- _TEXT SEGMENT_
• • • •

But they didn't have dresses on though, right, and they didn't have dresses at any rate. They fill up their water, they finally have water, and they continue their journey until they run out of water again. Eliza claims that she was able to survive on seawater, but all of the men got sick when they tried. And this is definitely a lie because you simply can't survive on seawater.
Yeah, right, that's a superpower. That's like her being like and then I just that just flew to the island.
Yeah, I levitated above the leaky boat. Yeah, you cannot survive on seawater. It's generally three or four percent sodium. Obviously drinking some like if you've ever gone swimming is fine, but your kidneys need fresh water to process out all of the sodium, and if you do not have fresh water, you will get sick. Don't try to live off of seawater.
They're sort of traveling around the islands off that coast, you know, periodically stopping when they need more water, trying to find food, and eventually they wind up off the coast of what was then called Indian Head, right based on what Captain Cook had called it. The indigenous people are still calling it Ghari. But Captain Fraser doesn't want to get on the big island because number one, he
thinks it's a chunk of the Australian mainland. But number two, he's been told everyone here is a cannibal, so he's like scared of they can see people, and he doesn't want to get close to people because he thinks they'll eat him. One day, though, the pinnace, which is the second boat with them, goes out to find water, while the longboat kind of waits by the shore and it never comes back. The people on it do eventually find their way back to civilization. I don't know if they
just abandoned Eliza and her husband. Maybe because they found them annoying.
They're so annoying.
Yeah, yeah, there is some evidence.
History changed based on like how annoying someone is. Yeah, the survivors were like, yeah, she sucked for a different podcast looking into the day Lincoln was assassinated, and like the only reason that ulysses As Grant wasn't there was because ulysses As Grant's wife found Mary Todd Lincoln annoying. Yeah, completely changed the course of history.
You know, folks, you have to follow your instincts. If you think someone's annoying, you're definitely gonna die if you go out to a party with them.

• • • •

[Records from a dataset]

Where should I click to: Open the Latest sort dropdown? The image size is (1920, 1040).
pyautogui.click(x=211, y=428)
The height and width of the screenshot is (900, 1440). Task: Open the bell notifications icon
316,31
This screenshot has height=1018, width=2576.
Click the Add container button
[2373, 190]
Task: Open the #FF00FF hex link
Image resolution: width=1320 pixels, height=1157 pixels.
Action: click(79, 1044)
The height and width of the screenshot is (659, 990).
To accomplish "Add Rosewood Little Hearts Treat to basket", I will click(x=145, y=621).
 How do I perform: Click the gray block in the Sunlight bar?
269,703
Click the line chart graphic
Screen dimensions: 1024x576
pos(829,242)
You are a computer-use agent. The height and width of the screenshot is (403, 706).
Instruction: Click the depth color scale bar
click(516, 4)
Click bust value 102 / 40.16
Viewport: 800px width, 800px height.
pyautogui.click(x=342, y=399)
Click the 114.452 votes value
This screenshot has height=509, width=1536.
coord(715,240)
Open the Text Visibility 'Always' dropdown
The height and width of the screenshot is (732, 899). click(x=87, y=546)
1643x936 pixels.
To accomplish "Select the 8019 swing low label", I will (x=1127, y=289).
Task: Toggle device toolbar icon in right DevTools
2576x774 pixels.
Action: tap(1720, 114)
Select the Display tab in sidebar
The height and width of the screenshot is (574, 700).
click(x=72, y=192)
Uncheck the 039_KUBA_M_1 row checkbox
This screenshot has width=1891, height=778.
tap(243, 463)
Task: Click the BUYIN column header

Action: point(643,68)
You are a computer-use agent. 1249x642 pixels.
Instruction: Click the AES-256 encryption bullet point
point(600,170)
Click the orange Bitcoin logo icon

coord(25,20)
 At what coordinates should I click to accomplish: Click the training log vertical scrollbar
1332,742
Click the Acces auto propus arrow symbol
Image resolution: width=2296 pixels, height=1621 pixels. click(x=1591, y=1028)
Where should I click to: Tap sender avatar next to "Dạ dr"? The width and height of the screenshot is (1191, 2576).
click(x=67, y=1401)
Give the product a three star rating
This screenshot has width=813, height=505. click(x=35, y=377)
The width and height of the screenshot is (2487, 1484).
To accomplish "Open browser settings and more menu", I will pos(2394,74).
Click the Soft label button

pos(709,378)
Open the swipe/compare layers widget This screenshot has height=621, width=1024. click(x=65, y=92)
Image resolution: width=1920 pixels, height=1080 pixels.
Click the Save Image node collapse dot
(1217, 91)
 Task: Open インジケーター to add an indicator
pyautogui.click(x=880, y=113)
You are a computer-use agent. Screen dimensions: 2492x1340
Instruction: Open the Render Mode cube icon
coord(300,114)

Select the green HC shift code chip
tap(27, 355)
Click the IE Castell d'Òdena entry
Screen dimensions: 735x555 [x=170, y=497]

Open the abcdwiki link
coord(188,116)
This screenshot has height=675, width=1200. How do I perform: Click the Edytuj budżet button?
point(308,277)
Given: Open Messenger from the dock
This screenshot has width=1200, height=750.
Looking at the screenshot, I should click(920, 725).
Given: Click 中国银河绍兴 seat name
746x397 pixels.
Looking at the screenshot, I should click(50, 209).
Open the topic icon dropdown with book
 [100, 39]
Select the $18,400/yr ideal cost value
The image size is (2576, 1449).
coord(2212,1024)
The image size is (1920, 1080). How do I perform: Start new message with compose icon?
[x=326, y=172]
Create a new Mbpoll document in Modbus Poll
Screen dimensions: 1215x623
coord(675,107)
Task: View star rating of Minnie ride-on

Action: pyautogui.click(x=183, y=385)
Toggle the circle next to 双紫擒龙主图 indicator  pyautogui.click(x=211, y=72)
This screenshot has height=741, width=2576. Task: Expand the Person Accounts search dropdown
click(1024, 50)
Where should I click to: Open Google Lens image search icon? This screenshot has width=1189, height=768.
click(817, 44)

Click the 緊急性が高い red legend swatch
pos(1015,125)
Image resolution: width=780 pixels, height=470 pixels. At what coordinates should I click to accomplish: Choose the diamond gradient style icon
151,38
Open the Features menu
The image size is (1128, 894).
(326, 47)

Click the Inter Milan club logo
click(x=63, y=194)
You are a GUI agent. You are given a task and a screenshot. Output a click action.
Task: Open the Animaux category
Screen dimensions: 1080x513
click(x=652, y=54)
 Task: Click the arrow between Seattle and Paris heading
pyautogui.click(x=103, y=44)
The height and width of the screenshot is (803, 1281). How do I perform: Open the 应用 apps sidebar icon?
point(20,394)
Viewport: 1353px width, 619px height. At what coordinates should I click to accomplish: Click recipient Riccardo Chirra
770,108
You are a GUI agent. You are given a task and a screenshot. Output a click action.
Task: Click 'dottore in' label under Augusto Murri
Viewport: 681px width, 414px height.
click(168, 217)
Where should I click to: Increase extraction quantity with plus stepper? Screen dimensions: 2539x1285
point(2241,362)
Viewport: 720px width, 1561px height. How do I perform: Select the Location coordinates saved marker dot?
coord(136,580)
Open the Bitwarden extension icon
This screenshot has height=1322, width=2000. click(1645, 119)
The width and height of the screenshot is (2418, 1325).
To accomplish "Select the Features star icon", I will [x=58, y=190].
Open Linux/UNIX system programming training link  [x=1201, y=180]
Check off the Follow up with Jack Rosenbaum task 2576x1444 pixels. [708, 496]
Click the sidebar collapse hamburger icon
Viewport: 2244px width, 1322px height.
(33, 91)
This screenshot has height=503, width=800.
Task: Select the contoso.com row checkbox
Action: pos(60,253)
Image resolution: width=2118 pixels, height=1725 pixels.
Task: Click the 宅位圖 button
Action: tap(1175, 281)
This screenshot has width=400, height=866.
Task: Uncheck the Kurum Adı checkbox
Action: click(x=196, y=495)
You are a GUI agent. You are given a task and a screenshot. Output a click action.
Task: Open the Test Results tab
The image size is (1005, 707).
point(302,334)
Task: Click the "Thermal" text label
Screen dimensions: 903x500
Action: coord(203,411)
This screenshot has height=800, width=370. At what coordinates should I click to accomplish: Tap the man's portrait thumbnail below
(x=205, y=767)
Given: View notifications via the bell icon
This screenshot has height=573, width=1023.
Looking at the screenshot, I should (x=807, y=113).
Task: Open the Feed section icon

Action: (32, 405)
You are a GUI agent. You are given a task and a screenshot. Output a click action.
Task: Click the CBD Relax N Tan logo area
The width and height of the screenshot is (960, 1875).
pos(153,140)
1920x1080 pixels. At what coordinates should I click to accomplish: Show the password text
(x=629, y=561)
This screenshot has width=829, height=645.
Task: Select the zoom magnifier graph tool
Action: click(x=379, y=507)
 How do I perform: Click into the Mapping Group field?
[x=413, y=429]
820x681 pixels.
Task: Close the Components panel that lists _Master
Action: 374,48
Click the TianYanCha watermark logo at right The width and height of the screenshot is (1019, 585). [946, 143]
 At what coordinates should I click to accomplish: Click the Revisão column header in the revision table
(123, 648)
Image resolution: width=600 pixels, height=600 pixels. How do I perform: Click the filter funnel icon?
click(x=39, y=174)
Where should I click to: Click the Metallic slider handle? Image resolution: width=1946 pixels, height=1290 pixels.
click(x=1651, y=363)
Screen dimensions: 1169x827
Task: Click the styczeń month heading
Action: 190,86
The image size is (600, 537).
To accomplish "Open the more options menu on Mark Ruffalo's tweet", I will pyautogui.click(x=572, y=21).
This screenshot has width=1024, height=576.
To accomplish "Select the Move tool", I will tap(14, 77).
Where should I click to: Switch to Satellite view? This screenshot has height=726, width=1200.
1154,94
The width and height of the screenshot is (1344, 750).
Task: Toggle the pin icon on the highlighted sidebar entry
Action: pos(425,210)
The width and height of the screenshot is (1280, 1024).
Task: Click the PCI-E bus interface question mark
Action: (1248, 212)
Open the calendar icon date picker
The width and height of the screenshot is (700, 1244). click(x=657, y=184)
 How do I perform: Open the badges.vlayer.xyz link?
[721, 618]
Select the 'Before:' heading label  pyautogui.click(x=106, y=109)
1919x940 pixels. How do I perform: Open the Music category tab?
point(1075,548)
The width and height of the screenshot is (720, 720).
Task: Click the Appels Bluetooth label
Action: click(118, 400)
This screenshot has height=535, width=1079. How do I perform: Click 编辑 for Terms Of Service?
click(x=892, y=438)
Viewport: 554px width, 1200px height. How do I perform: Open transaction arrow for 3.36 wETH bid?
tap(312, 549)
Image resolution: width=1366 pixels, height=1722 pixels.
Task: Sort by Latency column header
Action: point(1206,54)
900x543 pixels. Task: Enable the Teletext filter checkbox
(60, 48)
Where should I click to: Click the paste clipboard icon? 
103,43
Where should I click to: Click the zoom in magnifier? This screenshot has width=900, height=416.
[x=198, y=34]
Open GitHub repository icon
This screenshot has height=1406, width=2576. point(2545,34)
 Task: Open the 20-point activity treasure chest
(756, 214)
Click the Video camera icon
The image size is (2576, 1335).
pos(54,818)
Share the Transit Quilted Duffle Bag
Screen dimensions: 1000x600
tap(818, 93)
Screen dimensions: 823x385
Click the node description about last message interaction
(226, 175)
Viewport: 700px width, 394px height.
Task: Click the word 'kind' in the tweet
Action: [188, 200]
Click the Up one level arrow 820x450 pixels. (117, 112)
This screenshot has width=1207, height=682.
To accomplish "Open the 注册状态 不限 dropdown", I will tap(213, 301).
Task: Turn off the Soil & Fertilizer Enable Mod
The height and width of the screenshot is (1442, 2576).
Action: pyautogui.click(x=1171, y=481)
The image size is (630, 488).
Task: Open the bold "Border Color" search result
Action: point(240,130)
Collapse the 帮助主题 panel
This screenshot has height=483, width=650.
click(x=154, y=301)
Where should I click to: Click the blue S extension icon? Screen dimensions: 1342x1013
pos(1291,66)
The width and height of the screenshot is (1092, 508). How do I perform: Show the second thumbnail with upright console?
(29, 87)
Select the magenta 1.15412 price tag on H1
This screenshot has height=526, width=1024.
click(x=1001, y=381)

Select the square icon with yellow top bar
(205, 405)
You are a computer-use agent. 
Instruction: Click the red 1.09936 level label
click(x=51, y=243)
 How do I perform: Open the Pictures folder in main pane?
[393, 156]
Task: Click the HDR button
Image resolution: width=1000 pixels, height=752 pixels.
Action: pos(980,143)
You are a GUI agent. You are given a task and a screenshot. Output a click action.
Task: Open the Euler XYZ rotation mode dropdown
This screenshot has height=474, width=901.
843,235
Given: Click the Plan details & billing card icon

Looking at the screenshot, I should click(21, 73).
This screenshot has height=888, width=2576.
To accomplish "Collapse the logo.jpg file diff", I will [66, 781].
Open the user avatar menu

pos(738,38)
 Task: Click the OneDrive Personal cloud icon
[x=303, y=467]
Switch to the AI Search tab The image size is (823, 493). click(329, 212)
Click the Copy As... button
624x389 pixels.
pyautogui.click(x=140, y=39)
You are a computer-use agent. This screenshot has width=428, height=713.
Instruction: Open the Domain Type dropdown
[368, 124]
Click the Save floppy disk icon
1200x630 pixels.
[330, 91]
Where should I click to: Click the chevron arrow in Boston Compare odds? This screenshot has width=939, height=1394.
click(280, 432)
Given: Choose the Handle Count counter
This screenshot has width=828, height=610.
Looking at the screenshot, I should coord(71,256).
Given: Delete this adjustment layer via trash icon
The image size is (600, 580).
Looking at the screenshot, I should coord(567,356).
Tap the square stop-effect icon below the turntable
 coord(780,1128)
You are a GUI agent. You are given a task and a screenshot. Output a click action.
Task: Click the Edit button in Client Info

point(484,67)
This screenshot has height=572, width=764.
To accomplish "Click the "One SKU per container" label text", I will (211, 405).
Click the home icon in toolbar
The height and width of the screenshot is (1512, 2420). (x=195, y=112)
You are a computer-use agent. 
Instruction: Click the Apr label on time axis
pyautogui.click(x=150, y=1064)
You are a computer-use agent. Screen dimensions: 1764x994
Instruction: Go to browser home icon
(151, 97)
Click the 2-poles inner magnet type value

• • • •

- _REQUESTS_
A - Reproduce the part of the Eliza Fraser transcript starting with "Yeah, yeah, there" and going on through "party with them.".
B - Pick up the Eliza Fraser transcript at the point where it stops and keep it going.

- _ANSWERS BY TASK_
A -
Yeah, yeah, there is some evidence.
History changed based on like how annoying someone is. Yeah, the survivors were like, yeah, she sucked for a different podcast looking into the day Lincoln was assassinated, and like the only reason that ulysses As Grant wasn't there was because ulysses As Grant's wife found Mary Todd Lincoln annoying. Yeah, completely changed the course of history.
You know, folks, you have to follow your instincts. If you think someone's annoying, you're definitely gonna die if you go out to a party with them.

B -
Never underestimate having that one annoying friend that you keep around just to avoid assassinations.
Yeah.
Yeah, that's the whole reason the guy you created Family Guys survived nine to eleven. If I'm remembering correctly, had bad vibes about a flight turned out to be a bad flight to be Yeah, I don't remember if that's exactly what happened, but he definitely was supposed to be on one of those flights.
They're like, he keeps doing the quagmire voice.
Yeah, you're one.
Stop saying giggity giggity man.
No, they would let anybody on flights back then, as as evidenced by nine to eleven happenings.
Right, what a time.
Wow.
So anyway, they get abandoned off the coast of Gari, and you know, they spend about a week kind of sailing around the coast because again they're scared of the cannibals, and they managed to like live off of limpets that they tear off of rocks before eventually getting desperate enough that like, fuck it, let's try our luck. We're going to die either way. It's kind of I said earlier.
They think they found the mainland. We don't one hundred percent know if they know this is an island or not, but most accounts will say they thought this was somewhere on the mainland that was just isolated from European civilization. They are met very quickly by five locals with spears. Now, contrary to all these myths that Captain Fraser had believed that these people were cannibals, these folks, these Butchola people see strange white people come aground and they show up
with food. Right, They're like, you guys look like shit. You are obviously dying. We've watched you sailing, We've watched you like boating around the coast, trying to eat liftoff of limpets. You're clearly dying. I don't know why you didn't come for help earlier. Here's some food, right, This
is very obviously a humanitarian gesture. But even in modern casual accounts like this write up I found in Great British Life, which is the one that wants to take credit for her coming from Derbyshire, this humanitarian gesture is often described as like gross and savage. Quote the Machola people approached them with decomposing kangaroo meat. When a sailor ate some they took some of his clothing and like
what man number one? They don't have refrigerators right, like this is this happens in like the winter, so it's not a great seat. They don't have a lot of food, like this kind of going off like kangaroo meat is the best they can do, and it's better than you were able to do for yourselves, like this is a this is a nice thing.
They approached them with fruit that had brown spots on y.
Yeah, fuck, and like they give him food and they're like, hey, can I try on your clothes? Like, I haven't seen anything like that. It's weird. It's a pretty normal thing to do. You're meeting some very culture. Can I try that hat? I've never worn a hat?
What is that? Yeah, to this day, athletes exchange jerseys, right, you know, it's a thing that's done, and it's not a sign of war. It's a sign of like, hey, this is silly.
When I met you, you gave me some rancid kangaroo meat, although for a different reason that we don't need to get into.
And then we exchanged shirts.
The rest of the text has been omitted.